> _Arbeitsauftrag 1_
Geben Sie den Textabschnitt über den Citizen-Science-Wettbewerb wortgetreu wieder, beginnend bei „Welche Ziele sollten“ und endend bei „Kommunen sichtbar machen.“.
> _Arbeitsauftrag 2_
In welchem Haus wurden die drei Projekte laut dem Textabschnitt über den Citizen-Science-Wettbewerb ausgezeichnet?
> _Arbeitsauftrag 3_
Führen Sie den Textabschnitt über den Citizen-Science-Wettbewerb im Anschluss an seinen letzten Satz weiter.

Im Wettbewerb „Auf die Plätze! Citizen Science in deiner Stadt" wurden am 20. Oktober 2022 drei Projekte ausgezeichnet. Foto: Fabienne Wehrle/WiD

Die Gewinner*innen des Wettbewerbs „Auf die Plätze - Citizen Science in deiner Stadt" stehen fest. Aus rund 50 Einreichungen wählte eine Jury drei Projekte aus, die am 20. Oktober im Rahmen einer Preisverleihung im Museum für Naturkunde Berlin ausgezeichnet wurden. Nun geht es für die Projekte in die Umsetzung.

Welche Ziele sollten im Wettbewerb erreicht werden?

Klimagerechtigkeit, Migration, Sprache und Vielfalt: Die Citizen-Science-Konzepte der Preisträger*innen greifen große gesellschaftliche Herausforderungen auf und binden dabei lokale Akteur*innen aktiv in die Forschung ein. Ziel des Wettbewerbs ist es, Projekte zu fördern, die die Zivilgesellschaft für die Citizen Science motivieren, nachhaltige Strukturen aufbauen und Citizen Science in Städten und Kommunen sichtbar machen.

„Wir möchten mit dem Wettbewerb erste Berührungspunkte mit Citizen Science schaffen”, sagt Florence Mühlenbein, Projektleiterin des Wettbewerbs bei Wissenschaft im Dialog, im Interview. Dabei sollten insbesondere auch Fachrichtungen außerhalb der Naturwissenschaften für die Bürgerwissenschaften motiviert werden. Aber auch Bürger*innen, für die Citizen Science vorher kein Begriff war, sollten durch den Wettbewerb als Zielgruppen gewonnen werden. „Wir wünschen uns, dass Menschen Ideen einreichen, die sie direkt vor ihrer Haustür interessieren. Vielleicht gibt es Themen in der Gemeinde, mit denen sie sich schon lange auseinandersetzen [...], weil dieses besonders wichtig für sie und ihre Umgebung ist”, so Julia Lorenz, Projektorganisatorin vom Museum für Naturkunde Berlin. Aspekte, die sich in den ausgezeichneten Projekten „Stadtrandgeschichten”, die „Sprach-Checker” und „Colouring Dresden” wiederfinden.

> _Gesammelte Daten_
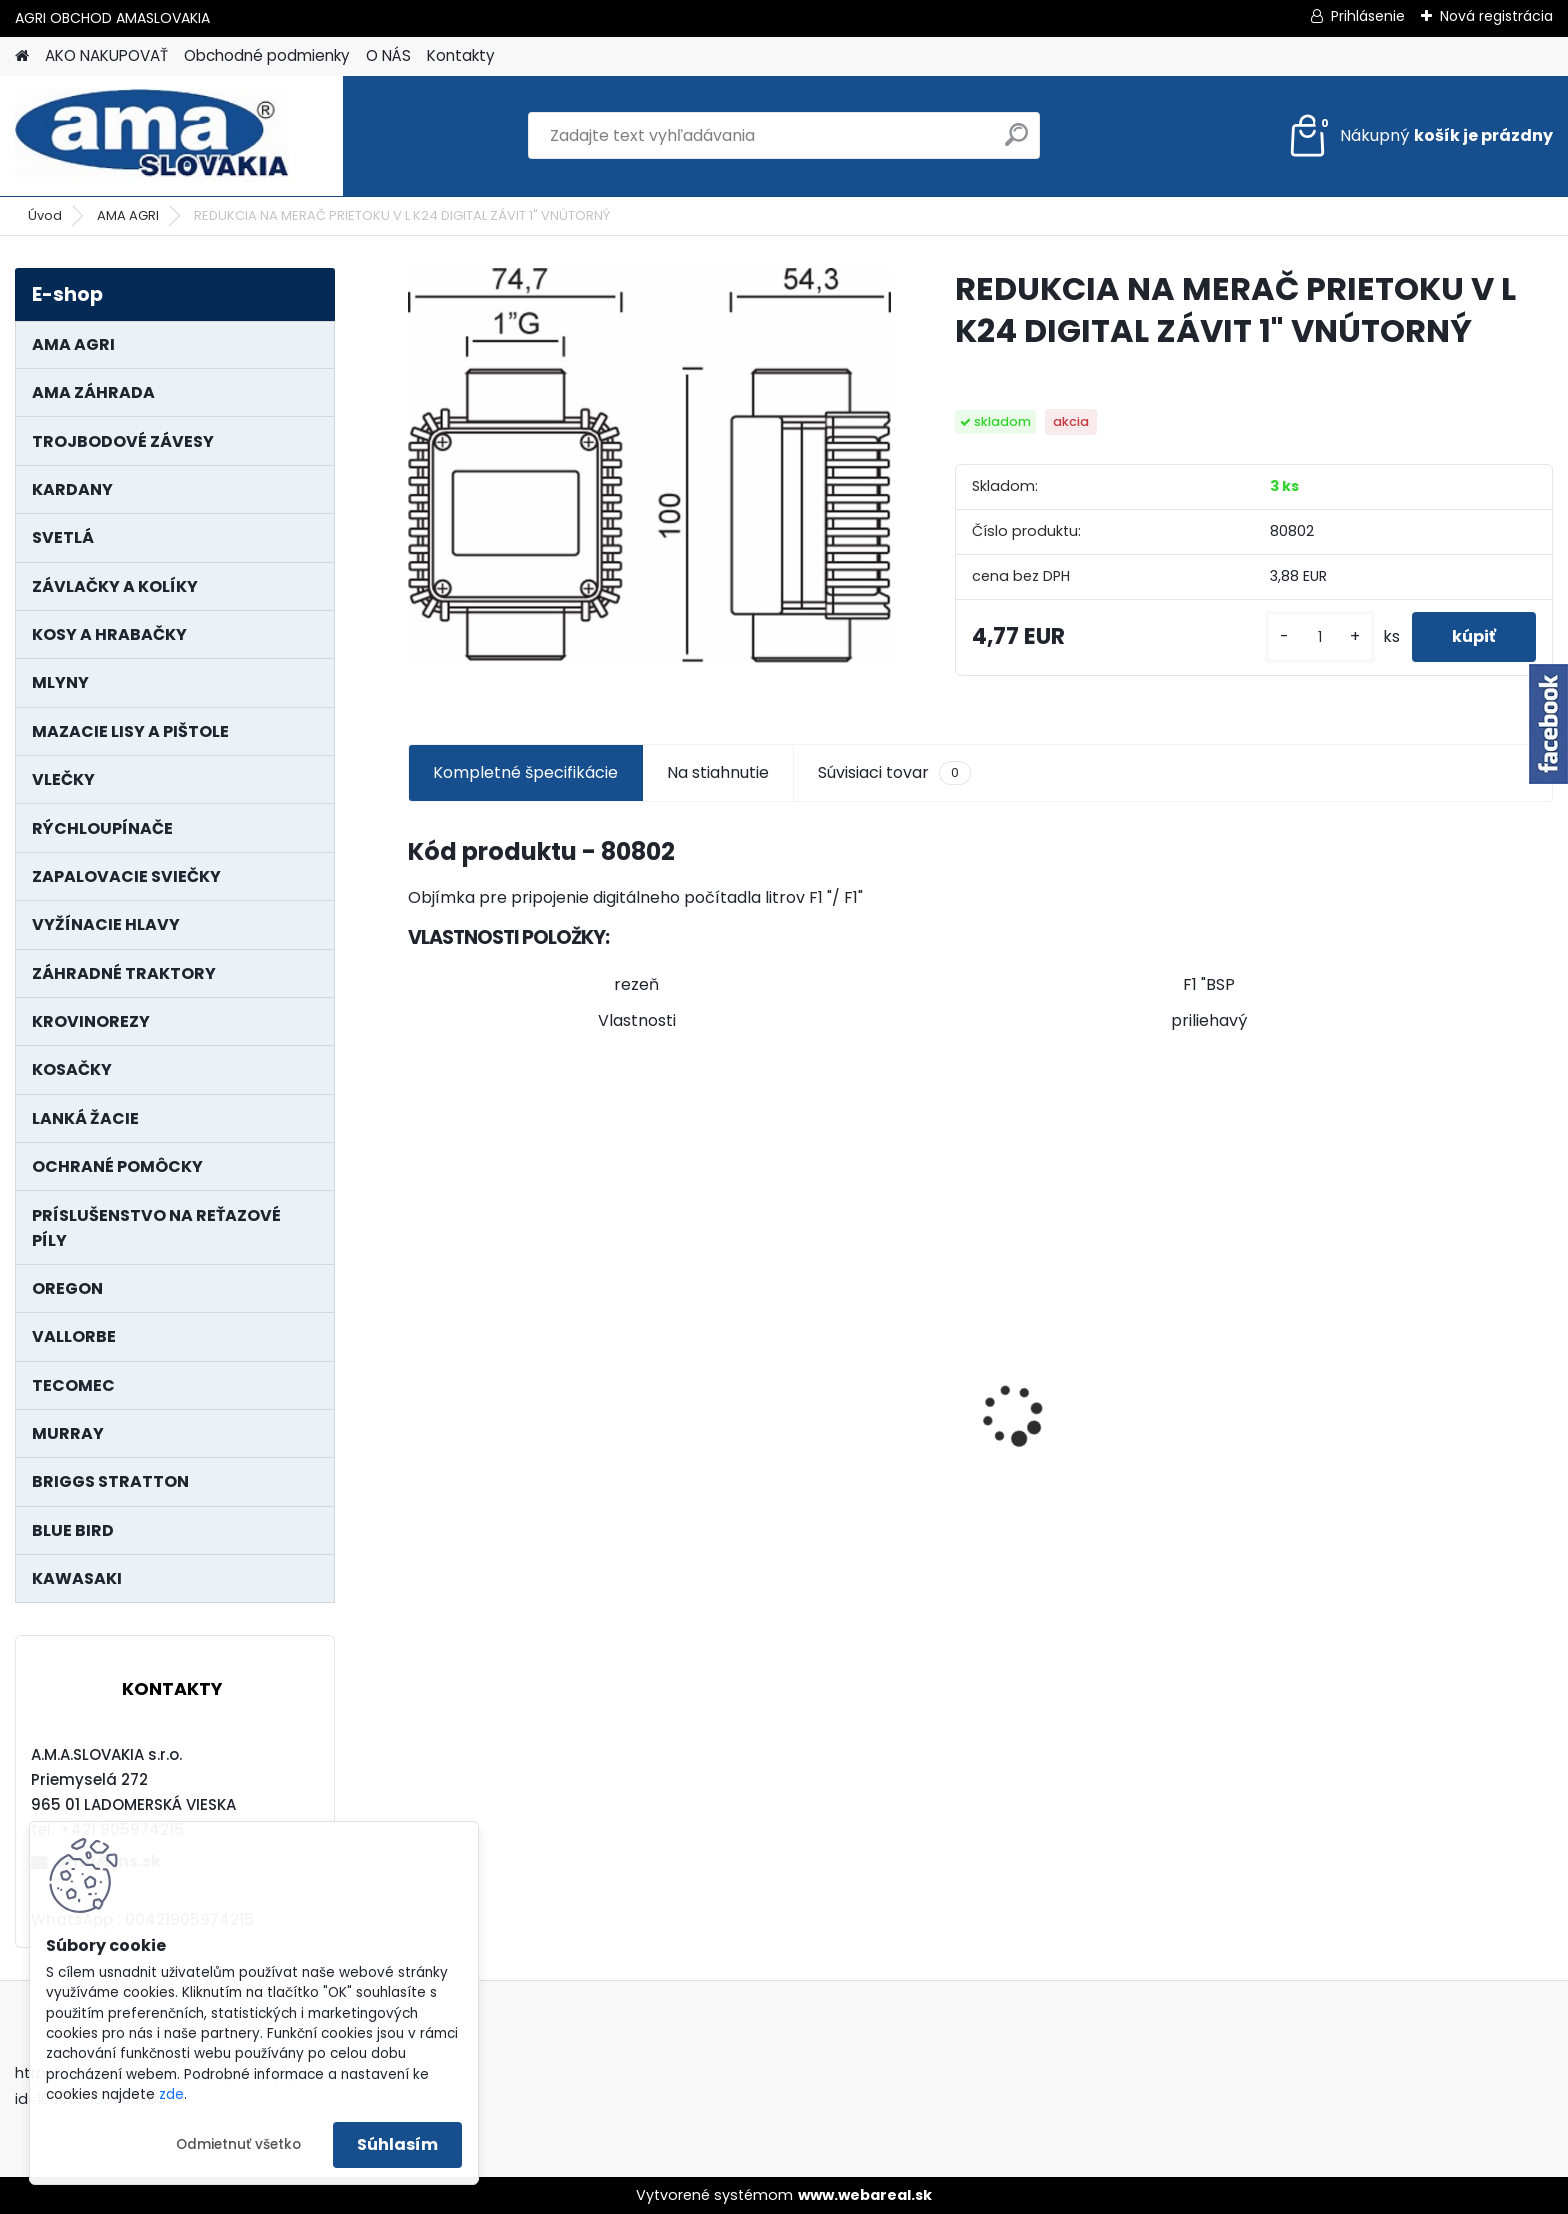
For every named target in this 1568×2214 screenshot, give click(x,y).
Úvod (45, 215)
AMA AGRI (128, 215)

> _Ergebnis 1_
Welche Ziele sollten im Wettbewerb erreicht werden?

Klimagerechtigkeit, Migration, Sprache und Vielfalt: Die Citizen-Science-Konzepte der Preisträger*innen greifen große gesellschaftliche Herausforderungen auf und binden dabei lokale Akteur*innen aktiv in die Forschung ein. Ziel des Wettbewerbs ist es, Projekte zu fördern, die die Zivilgesellschaft für die Citizen Science motivieren, nachhaltige Strukturen aufbauen und Citizen Science in Städten und Kommunen sichtbar machen.

> _Ergebnis 2_
Im Museum für Naturkunde Berlin.

> _Ergebnis 3_
Die ausgezeichneten Ideen: Von der Süderelbe über Dresden bis nach Neckarstadt-West

„Bis vor 6 Monaten wusste ich nicht, was Citizen Science überhaupt ist. Ich bin in die Oberschule gekommen und am Ende des Wettbewerbs kann ich Abitur machen", so Stephan Kaiser über seine Lernkurve während der Weiterentwicklung des Projekts im Wettbewerbsprozess. Als Ehrenamtler ist er im Kulturhaus Süderelbe e.V. tätig. Gemeinsam mit der Universität Hamburg gehen sie der Fragestellung nach, wie Migration als gemeinsamer Erfahrungsraum erlebt werden kann. Das ist für die Region Süderelbe um Hamburg, in der über 100 Nationen leben, besonders relevant.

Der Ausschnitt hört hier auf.